● WHAT IS EXPECTED: Reproduce the entries beneath exactly, without their images.

● DATASET RECORDS:
[Start of Attachment]

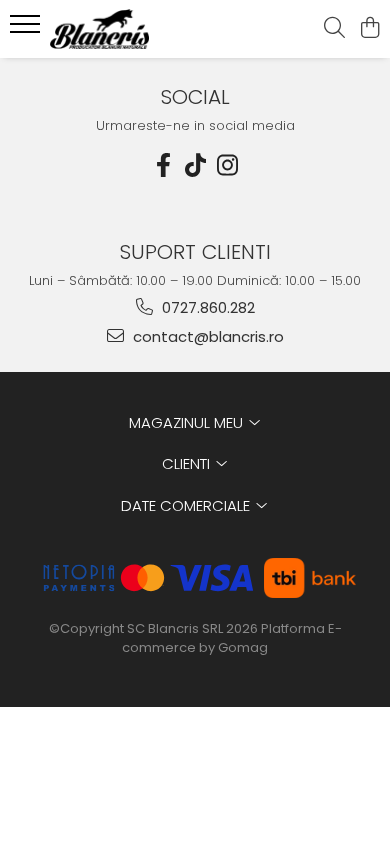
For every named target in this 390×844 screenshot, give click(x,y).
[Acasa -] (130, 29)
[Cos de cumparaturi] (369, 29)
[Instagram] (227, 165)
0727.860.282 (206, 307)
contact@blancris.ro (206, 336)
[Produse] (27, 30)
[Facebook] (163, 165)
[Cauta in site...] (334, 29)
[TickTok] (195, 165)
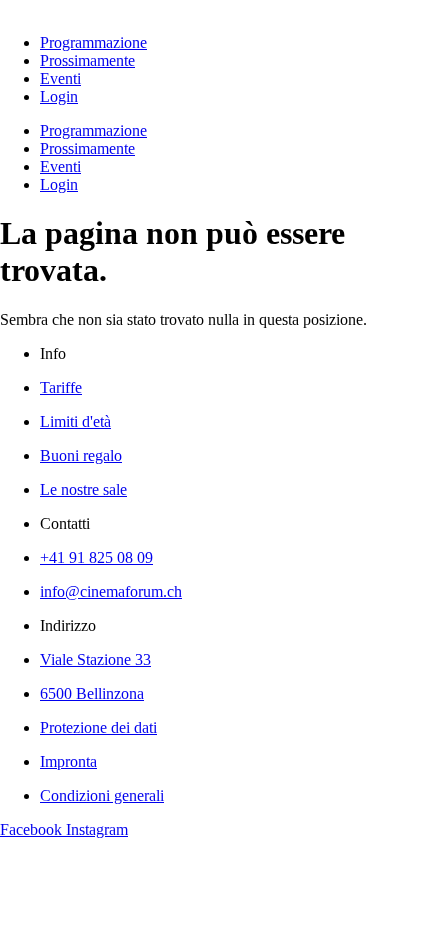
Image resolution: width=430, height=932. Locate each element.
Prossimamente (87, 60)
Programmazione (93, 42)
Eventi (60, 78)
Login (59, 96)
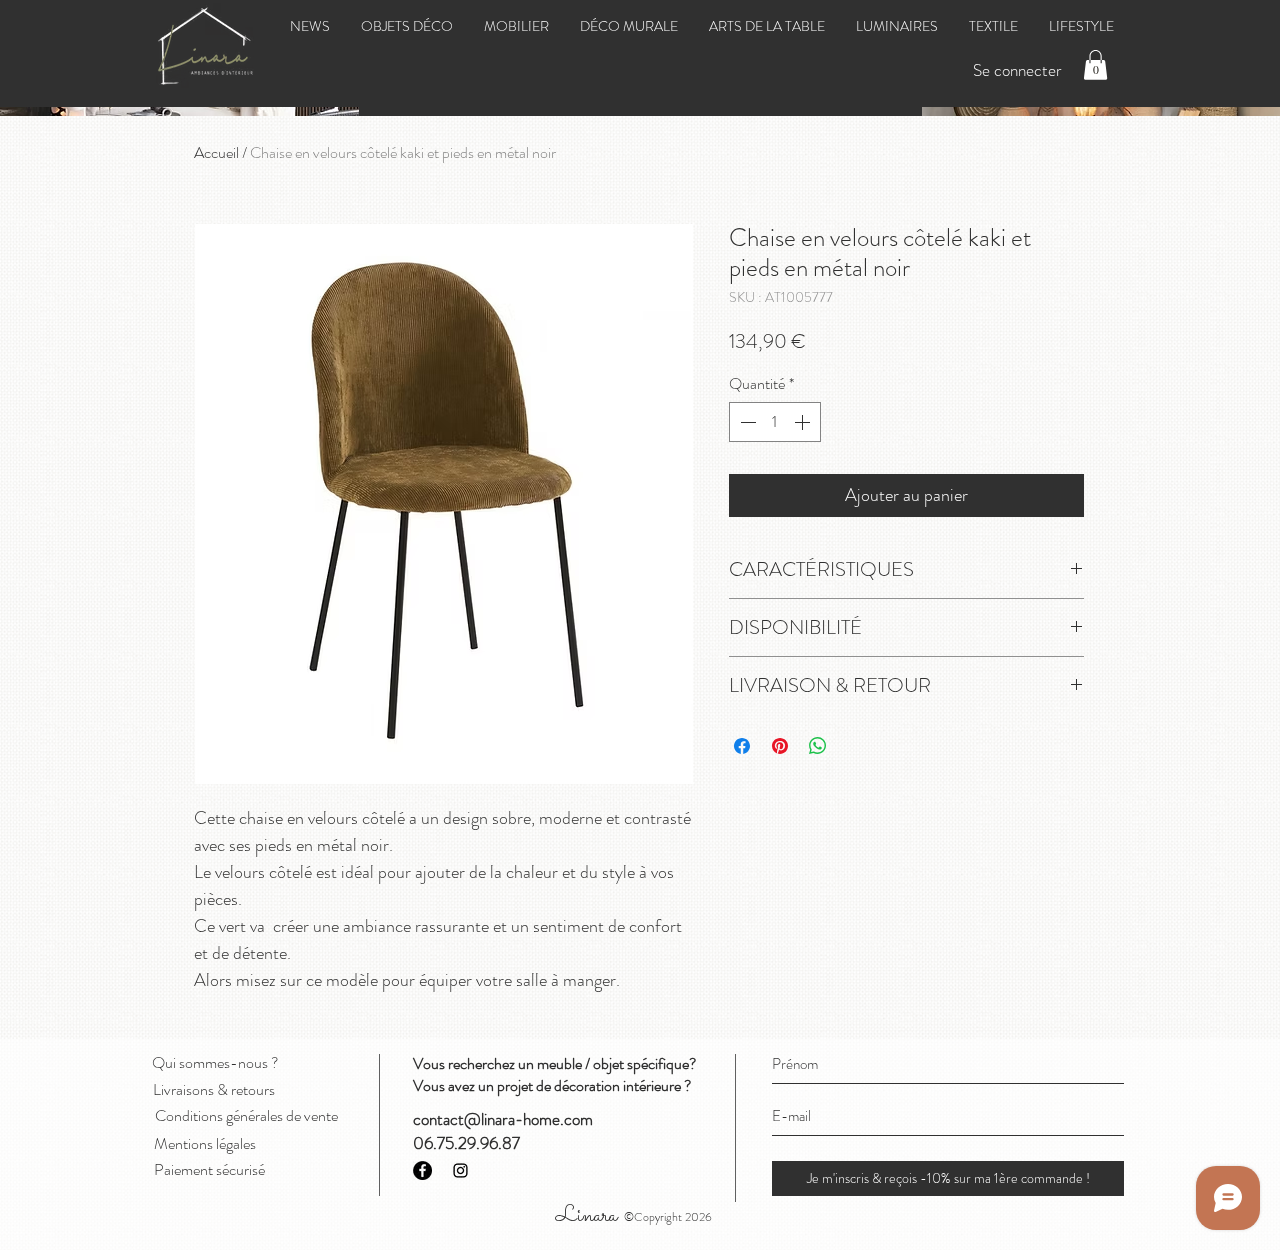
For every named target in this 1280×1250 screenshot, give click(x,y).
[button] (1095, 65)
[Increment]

[End of Attachment]

● SOLUTION TO THIS EXERCISE:
For every named target in this 390×844 screenshot, give click(x,y).
[Acasa -] (130, 29)
[Cos de cumparaturi] (369, 29)
[Instagram] (227, 165)
0727.860.282 (206, 307)
contact@blancris.ro (206, 336)
[Produse] (27, 30)
[Facebook] (163, 165)
[Cauta in site...] (334, 29)
[TickTok] (195, 165)
Image resolution: width=430, height=932. Locate each element.
Prossimamente (87, 60)
Programmazione (93, 42)
Eventi (60, 78)
Login (59, 96)
For every named target in this 1280×1250 screenshot, give click(x,y).
[button] (1095, 65)
[Increment]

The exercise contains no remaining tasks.